Here is the task for the listing below: output exactly the lines from the one containing "You are a computer-use" through the one containing "Task: Select the", and leave out the pictures.

===== Input records

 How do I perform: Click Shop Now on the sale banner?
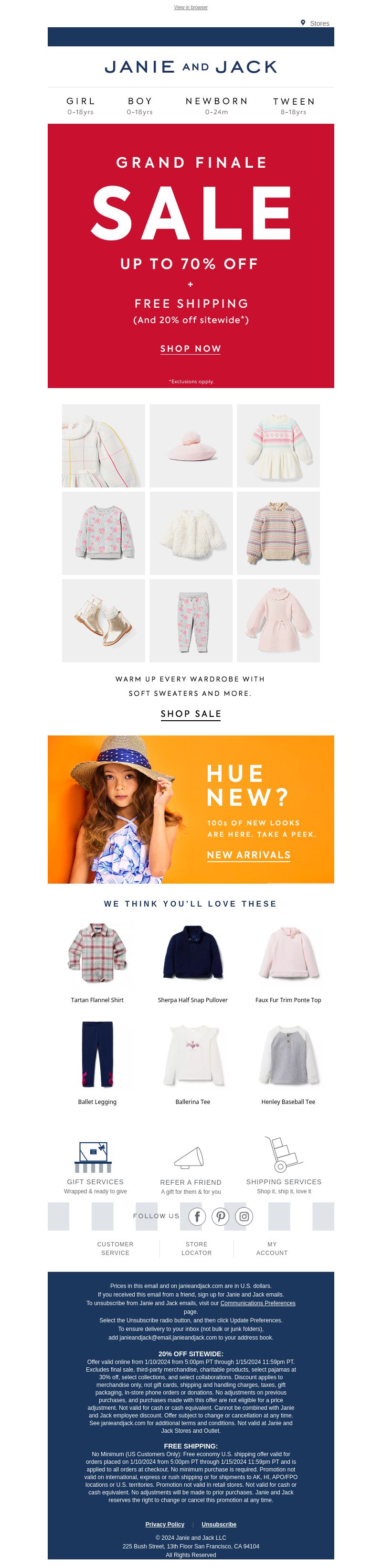[191, 349]
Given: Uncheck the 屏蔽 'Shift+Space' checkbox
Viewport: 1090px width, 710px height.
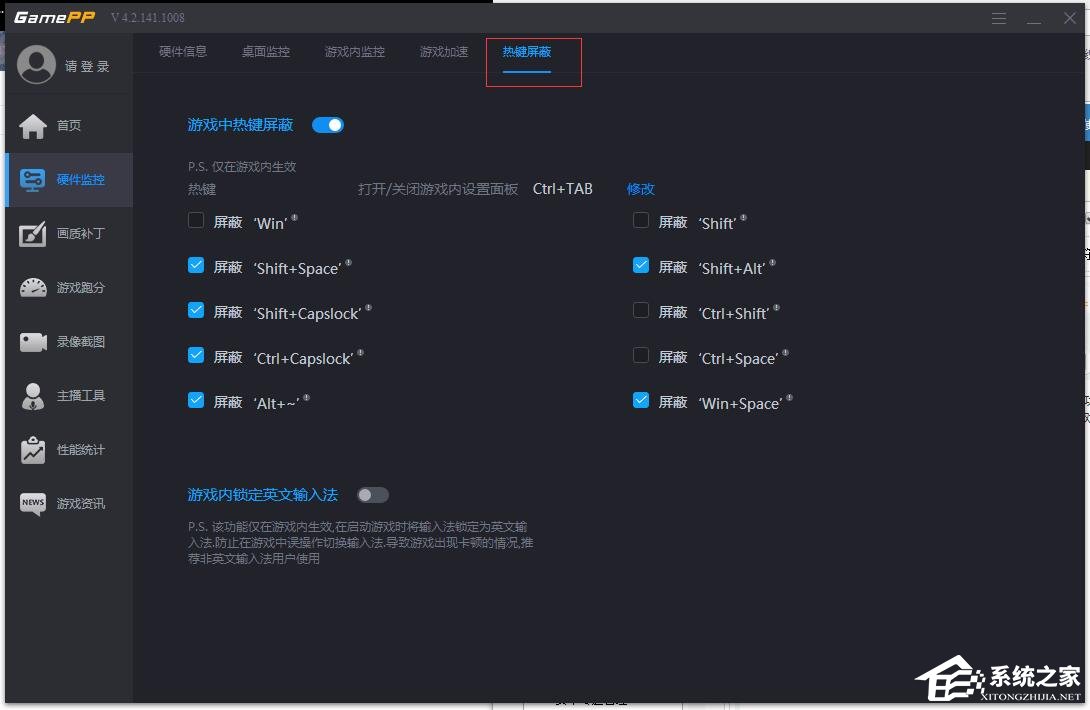Looking at the screenshot, I should 196,265.
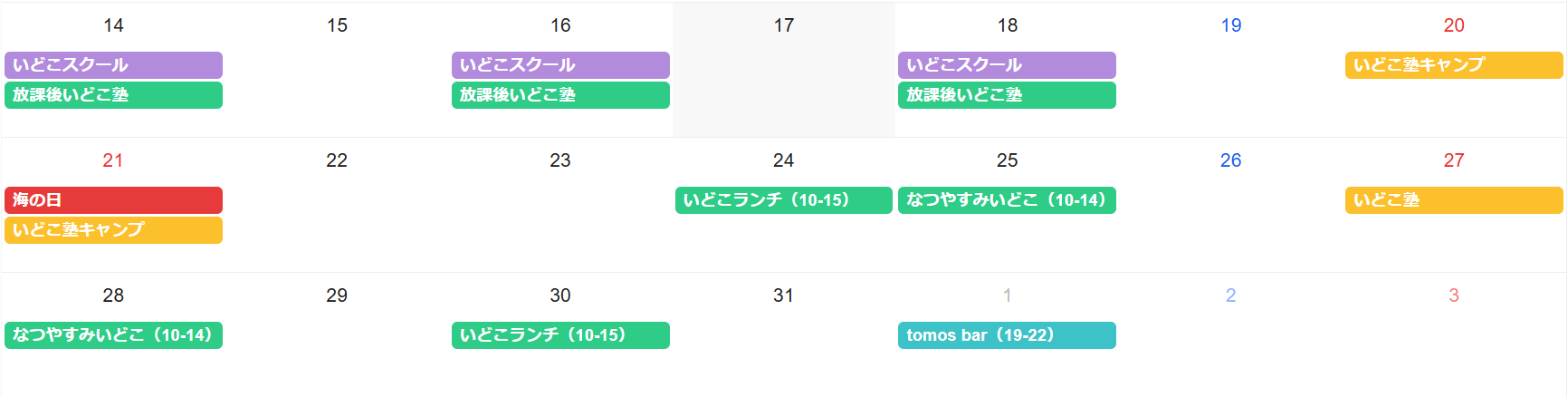Select Saturday date 26
The width and height of the screenshot is (1568, 397).
pos(1231,160)
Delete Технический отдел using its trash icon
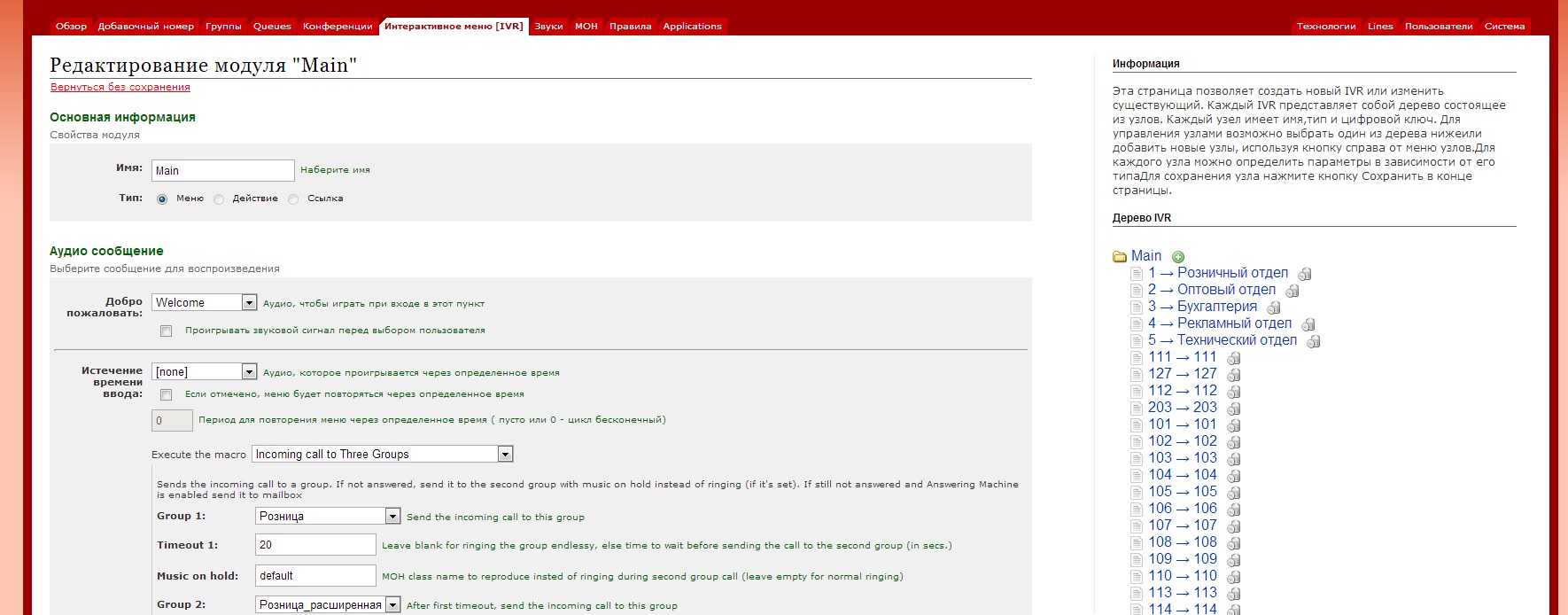The height and width of the screenshot is (615, 1568). [x=1313, y=341]
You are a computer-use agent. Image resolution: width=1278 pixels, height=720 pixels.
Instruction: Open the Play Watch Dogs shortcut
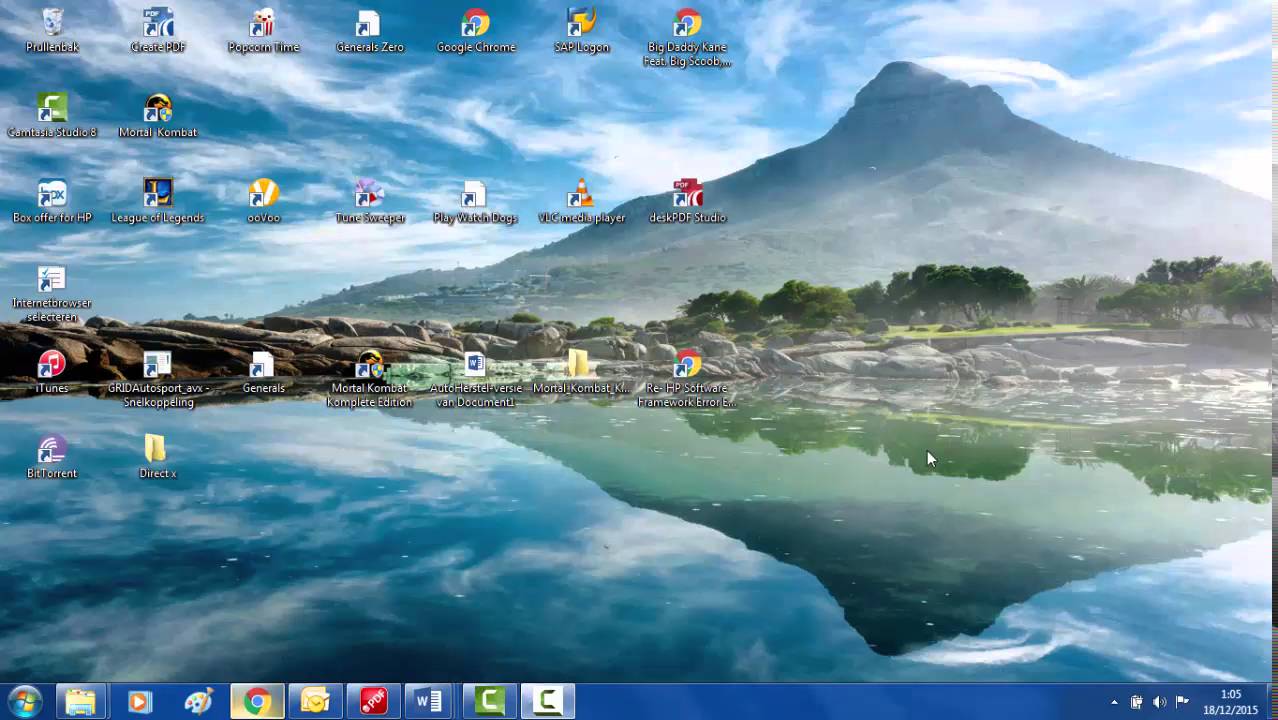coord(473,195)
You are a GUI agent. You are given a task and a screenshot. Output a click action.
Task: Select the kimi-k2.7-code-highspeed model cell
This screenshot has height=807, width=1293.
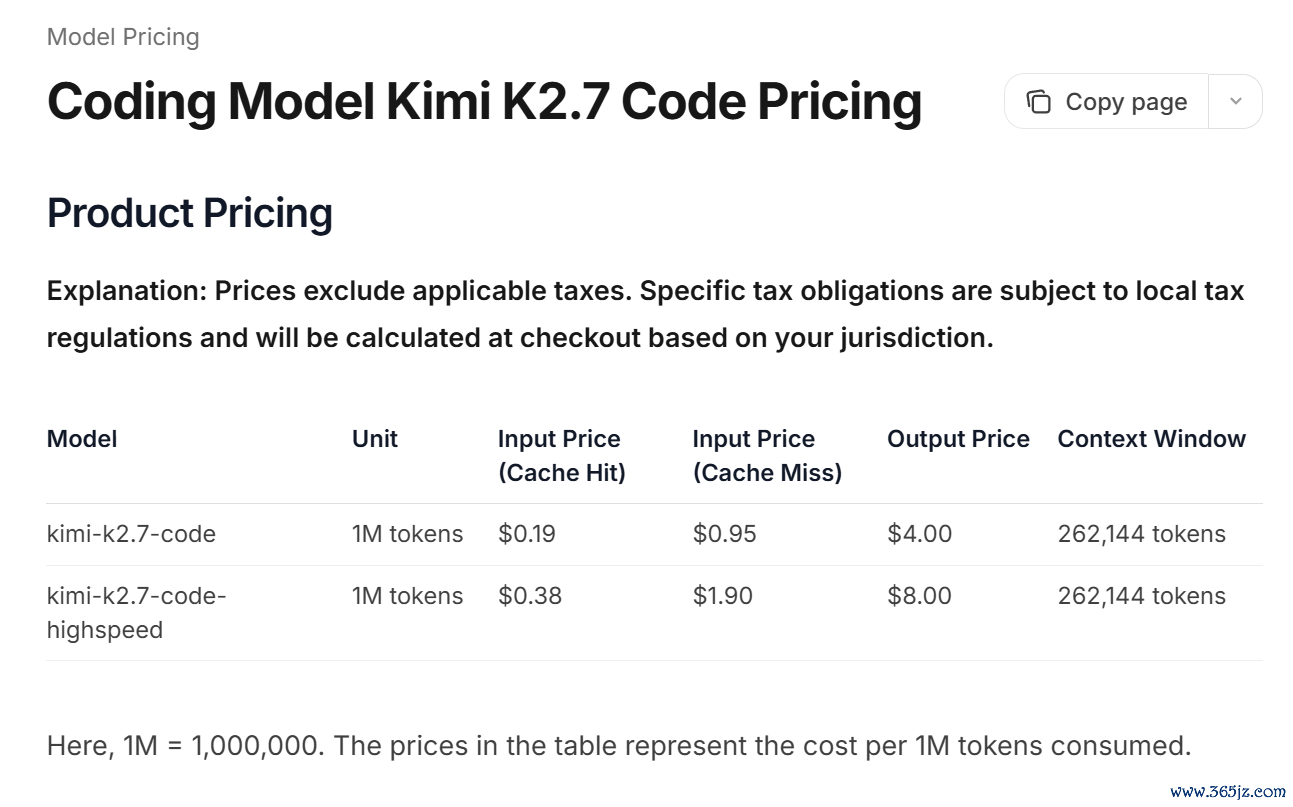tap(137, 613)
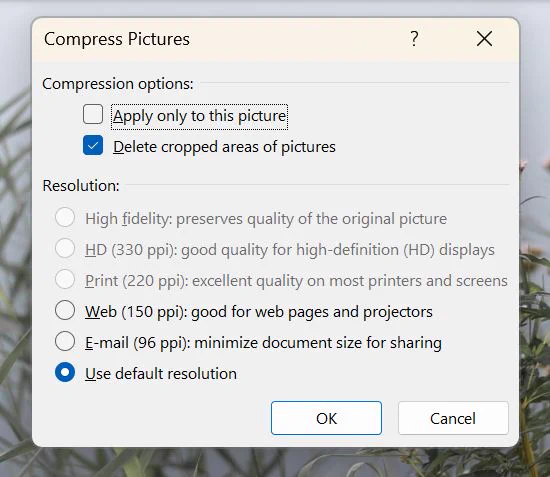Choose the E-mail (96 ppi) radio button
This screenshot has height=477, width=550.
pos(65,341)
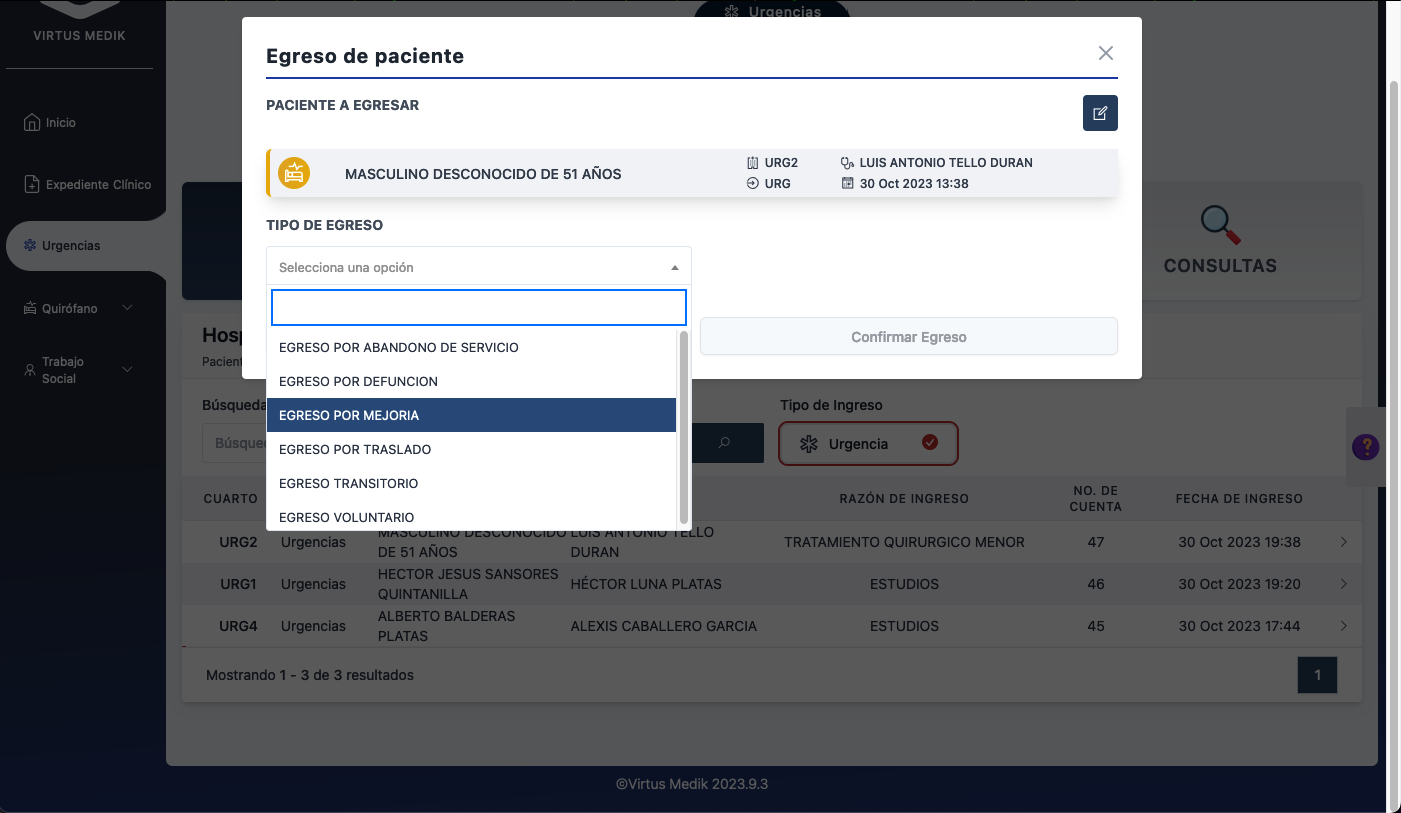The height and width of the screenshot is (813, 1401).
Task: Choose EGRESO POR DEFUNCION from list
Action: point(471,381)
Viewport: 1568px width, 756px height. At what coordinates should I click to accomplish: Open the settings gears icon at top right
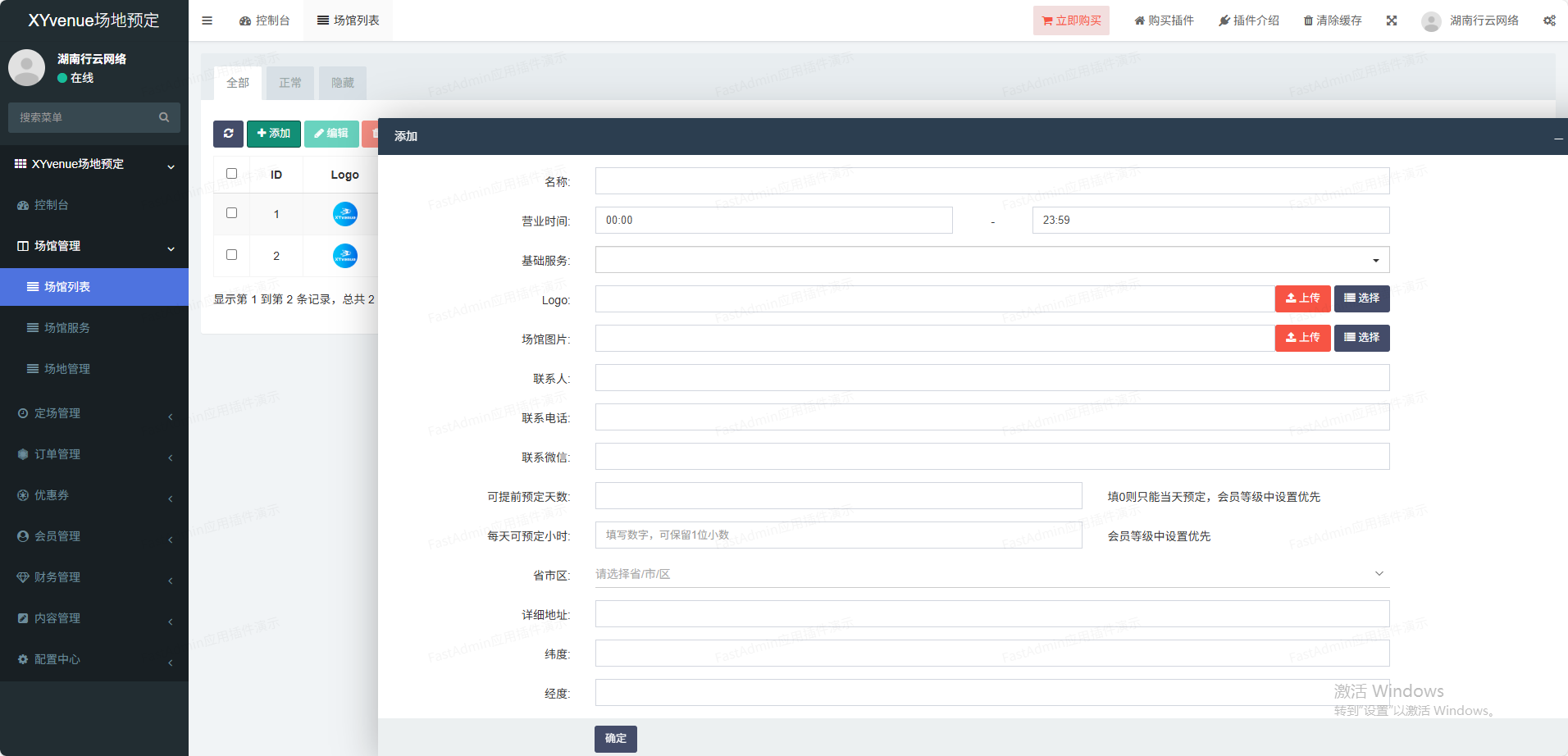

==========

* Solution to the exercise *
You are a computer-use agent. Image resolution: width=1278 pixels, height=720 pixels.
Instruction: Open the Play Watch Dogs shortcut
coord(473,195)
You are a GUI agent. You are given a task and a screenshot. Output a click action.
Task: Select the kimi-k2.7-code-highspeed model cell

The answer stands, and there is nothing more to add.